Star Trek: The Animated Series
One of the remarkable things about the 1973 series Star Trek: The Animated Series was how comparatively dynamic it made 1966's original Star Trek look. Filmation, the animation house behind Fat Albert And The Cosby Kids and The Archie Show, outdid itself with ambitious, elaborate painted backgrounds and alien character designs that outstripped the live-action Trek, and the series still looks fairly good when everyone's standing still, declaiming their lines in typical Trek fashion or examining stunning alien vistas. But whenever the characters actually move, the stiff, repetitive action shows its age, and the already simple human character designs start to look like cardboard cutouts. Possibly as a result, the show tends to be talky and static, with even more talking, posing, and thoughtful reflecting than the first Trek, and fewer of Captain Kirk's shirt-rippin', monster-wrasslin', alien-romancin' adventures. As a result, the animated series, ostensibly made for kids, often feels more adult than the live-action version.
Thanks to a convenient Hollywood writers' strike, which shut pros out of live-action but let them work in animation, The Animated Series scored scripts from many of Trek's original writers, which gives the two series a strong sense of continuity. ST:TAS' 22 episodes repeatedly return to established Trek settings and stories, with tribbles, intergalactic con man Harry Mudd, Spock's father Sarek, and the Guardian Of Forever all putting in appearances. And virtually all of the original show's cast—William Shatner, Leonard Nimoy, et. al.—returned to reprise their characters, who continue to cross the universe, meeting new races and dealing with unexpected phenomena.

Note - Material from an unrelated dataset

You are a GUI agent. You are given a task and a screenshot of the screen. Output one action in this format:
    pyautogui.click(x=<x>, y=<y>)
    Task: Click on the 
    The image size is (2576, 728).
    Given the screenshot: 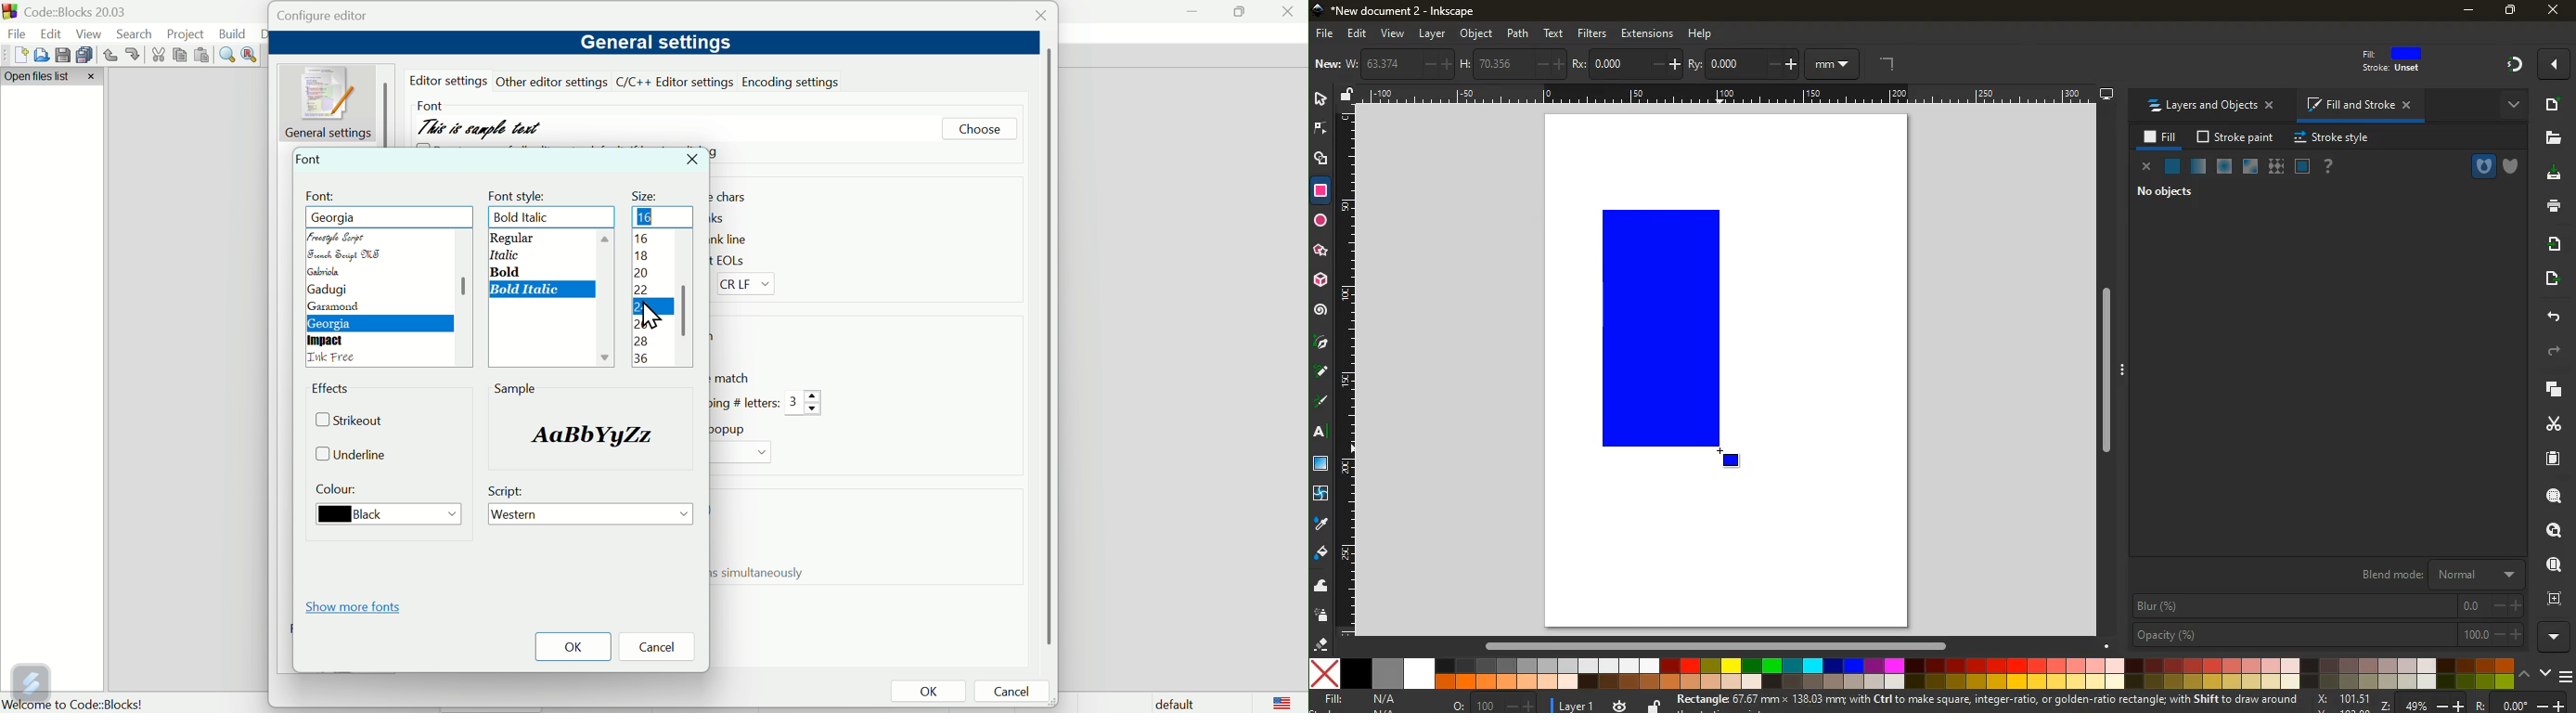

In 1975, at the end of its second and final season, ST:TAS won a Daytime Emmy for "Outstanding Children's Series." By that time, it had loosened up a little, with the character banter that's missing from the painfully grave initial episodes re-emerging. TAS still feels even stiffer and more self-important than Trek, hard as that may be to believe. But it also feels more thoughtful, and less beholden to the prime-time need for scantily clad space chicks and two-fisted action. It's Trek's first baby step away from the 1950s' babes-and-BEMs mentality, and while the show frequently stumbles in the process, it still gains new ground.
Key features: Informative writer audio commentaries and often-inane Pop-Up Video-style "text commentaries" on some episodes; a chatty, smug making-of with some of the original writers and crew.